* PASSAGE FOURNI
━━━━━━━━━━━━━━━━

L'urgence de l'art de Bernard Marcadé et Jérôme Alexandre

Jérôme Alexandre et Bernard Marcadé ont initié un échange épistolaire pour dire L'urgence de l'art. Son urgence, c'est-à-dire à la fois sa nécessité et l'immédiateté de son inscription dans le réel. Chacun selon ses compétences  et selon ses aspirations — l'un est théologien, l'autre historien d'art —, les deux auteurs soulignent l'importance qu'il y a de comprendre l'art dans sa relation au présent tout en affirmant la totale indépendance des grands gestes qu'il engendre eut égard au contexte qui les voit naître. Plusieurs thèmes affleurent, qui tous sont l'occasion de souligner que la création artistique, pour inutile et apparemment décalée qu'elle puisse être, est le lieu d'une compréhension du monde et où peuvent être affrontées les grandes interrogations humaines, mais selon une modalité, l'échange y revient souvent, résolument incarnée.

━━━━━━━━━━━━━━━━

* INFORMATIONS FOURNIES

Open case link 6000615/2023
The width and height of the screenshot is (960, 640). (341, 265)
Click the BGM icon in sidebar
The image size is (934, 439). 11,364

━━━━━━━━━━━━━━━━

* PROBLÈMES À RÉSOUDRE
1 > Traduisez en anglais cette phrase du passage fourni : « Son urgence, c'est-à-dire à la fois sa nécessité et l'immédiateté de son inscription dans le réel. »
2 > Reproduisez à l'identique le segment du passage fourni qui va de "Jérôme Alexandre et" jusqu'à "souvent, résolument incarnée.".

* RÉPONSES RÉDIGÉES
1 > Its urgency, that is to say both its necessity and the immediacy of its inscription in reality.

2 >
Jérôme Alexandre et Bernard Marcadé ont initié un échange épistolaire pour dire L'urgence de l'art. Son urgence, c'est-à-dire à la fois sa nécessité et l'immédiateté de son inscription dans le réel. Chacun selon ses compétences  et selon ses aspirations — l'un est théologien, l'autre historien d'art —, les deux auteurs soulignent l'importance qu'il y a de comprendre l'art dans sa relation au présent tout en affirmant la totale indépendance des grands gestes qu'il engendre eut égard au contexte qui les voit naître. Plusieurs thèmes affleurent, qui tous sont l'occasion de souligner que la création artistique, pour inutile et apparemment décalée qu'elle puisse être, est le lieu d'une compréhension du monde et où peuvent être affrontées les grandes interrogations humaines, mais selon une modalité, l'échange y revient souvent, résolument incarnée.